It's Time for White America to Think Harder About True Patriotism, Not to Mention Basic Decency

Two of my favorite political columnists, Andrew O’Hehir and Jamelle Bouie, have pieces out that cut to the heart of the discussions people need to be having in the aftermath of Charlottesville and the president's sordid response to the white riots there.  O'Hehir confronts head-on the hideous valorization of the Confederate cause that, to our great sorrow, we have all been reminded still haunts and sabotages our country through the present day.  He recounts the clarity of Ulysses S. Grant’s vision of the Civil War and its aftermath, noting that Grant “saw the slaveholding aristocracy that drove the South into secession as an indefensible criminal regime, rooted in treason and an immoral economy where human beings were 'bought and sold like cattle.'"  O’Hehir goes on to outline the stupefying situation we now face, in which the Confederacy has come to be seen by millions as a glorious era, with all the massive social damage such a false sense of history entails.  He writes:

As if by dark magic, a disgraceful episode that very nearly doomed the entire American project to failure — and was driven by the greed and cruelty of a tiny elite caste — is now widely understood as a profound and mystical expression of the American spirit.  Or, more bluntly, as a sacred covenant of whiteness.

By refusing to face the true legacy of slavery and its aftermath, and embracing an entire universe of “alternative facts” about the Civil War, the Confederacy and race relations, a large portion of white America has in effect enslaved itself to a false sense of history and a false racial consciousness.  We can see the resulting confusion and dysfunction all around us: In the “diseases of despair” and self-defeating politics of the now-infamous white working class. In the appalling street theater of Charlottesville, a new low in our nation’s 21st-century decline.

While Trump blathers on about how Confederate statues are "beautiful" and part of a history we should cherish, it’s becoming clearer than ever that a president as divisive and hateful as Donald Trump could only be elected if U.S. citizens, particularly white Americans, have either learned a false history or have too little grasp of our true one.
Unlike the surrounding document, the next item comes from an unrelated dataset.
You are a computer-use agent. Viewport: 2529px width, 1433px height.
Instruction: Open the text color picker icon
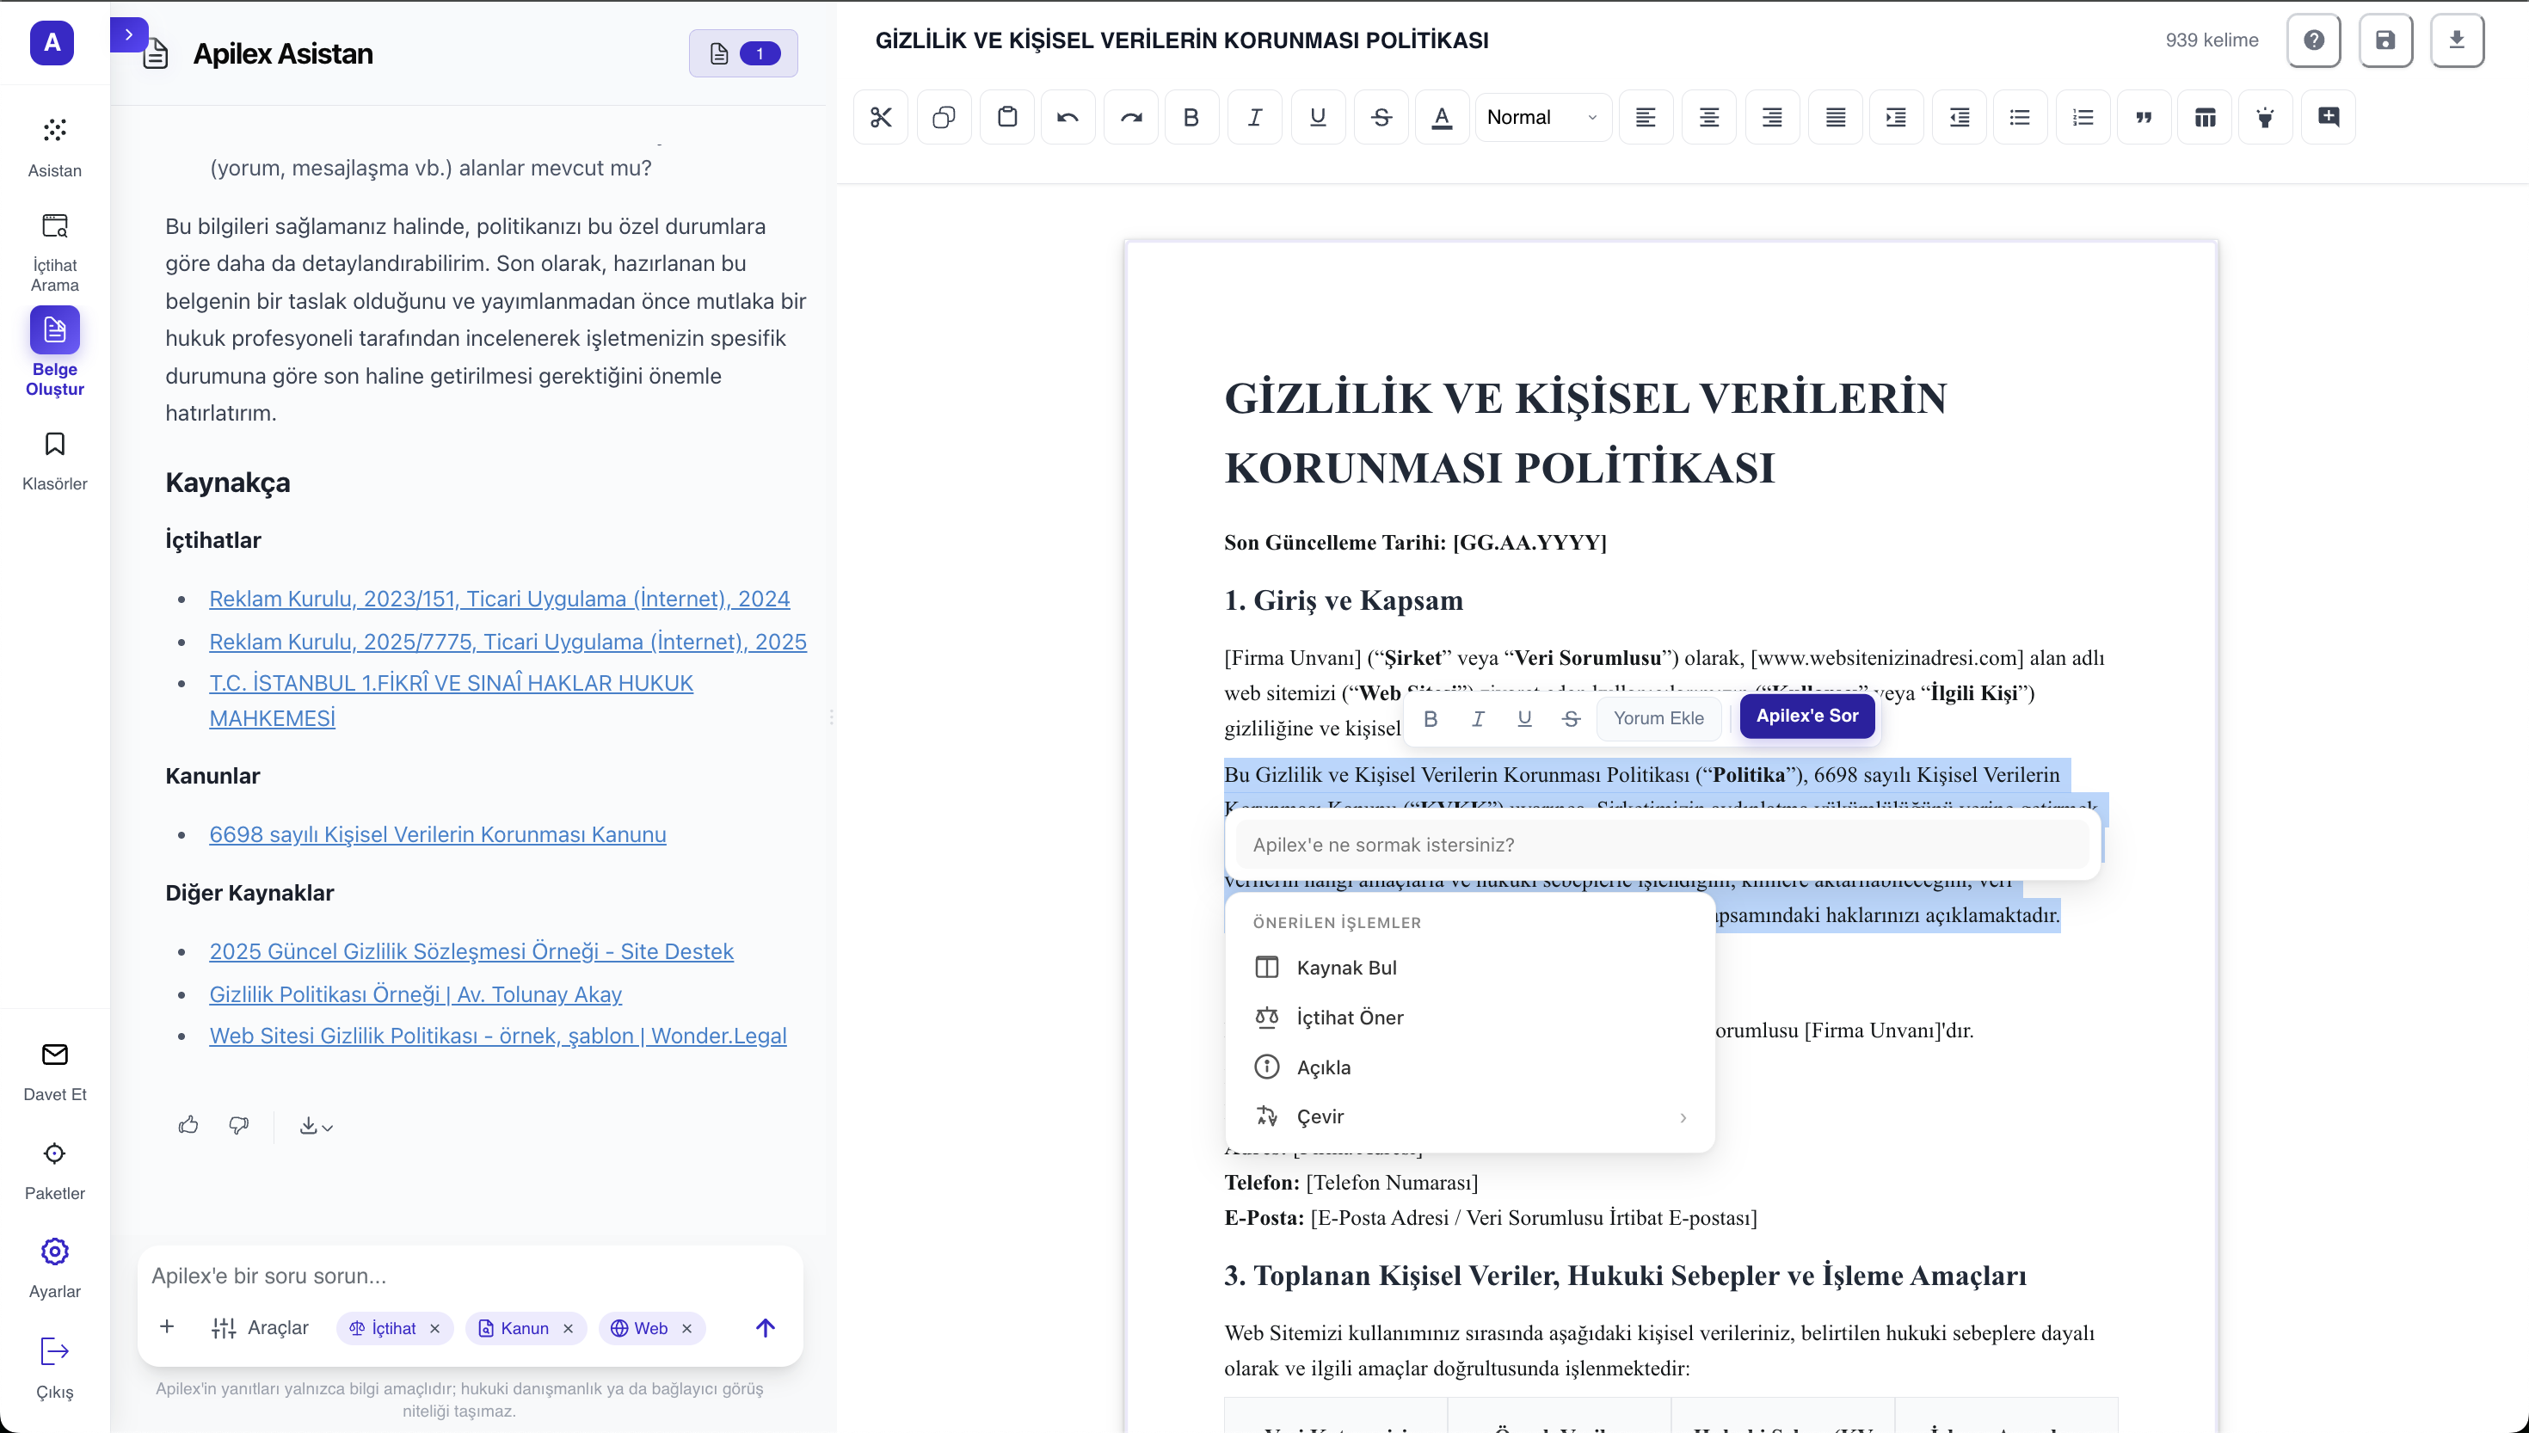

It’s also becoming increasingly obvious that white folks are reaching a reckoning time as to whether they continue down this road, with all the newly-escalating racial hatred on their side that it has unleashed, or whether they open their eyes to the full story of our country.  Such is the argument that Jamelle Bouie makes in a column this week entitled “White Americans Have to Make a Choice.”  Contemplating the writing of historian Lerone Bennett Jr. and writer James Baldwin, Bouie revisits the idea that the U.S. doesn’t have a race problem so much as it has a white person problem, and writes of the “myth of innocence” that so many white Americans embrace, and which was fully exploited by Donald Trump in his ascent to the presidency.

Addressing the larger issues that intersect around the fight over Confederate monuments, Bouie gets to the central question for white Americans, and for the survival of this country more generally: 

Indeed, if Confederate statues represent the effort to erase history, then this push to remove them is a request to recover and reckon with it. It’s a demand that those white Americans abandon the comforting fictions of unity and progress and confront the past and present in all of its ugliness. And it’s a call for white Americans to broaden their moral imaginations and consider the impact these monuments make on their fellow citizens, to understand what it means to reify the symbols of a slaveholder’s rebellion. To answer any of this is to answer that question of the era: Who is America for?

Bouie describes the fight to redefine our memory of the Civil War and its white supremacist aftermath as an uphill battle, but after Charlottesville, it seems that there’s no choice but to keep fighting it.  In his closing, he makes a great point that addresses the argument that those troubled by monuments to the Confederacy are simply agitators upset with a settled history: 

It presumes that these monuments were never controversial and that the narratives they represent were never contested. They were. They always have been. And the reason we have this fight is because for more than a century, too many white Americans were content with narratives built on exclusion and erasure. The question now is whether they’re still content, whether they still believe this is a white country, or whether they’re ready to share this country, and its story, with others.

I'll end by offering a parallel question: White Americans need to be asking themselves whether it's preferable to share this country with non-whites, or whether it's somehow more comfortable to share it with the freak-show bigots who showed up in Charlottesville, and who will continue to thrive so long as we've got a commander in chief who acts as their apologist, and as long as enough people look the other way.  If these people don't fill you with horror and loathing, don't ignite your contempt for all we're learning about the deranged history too many have told themselves about race in America, then it's time to take a closer look at your basic value system.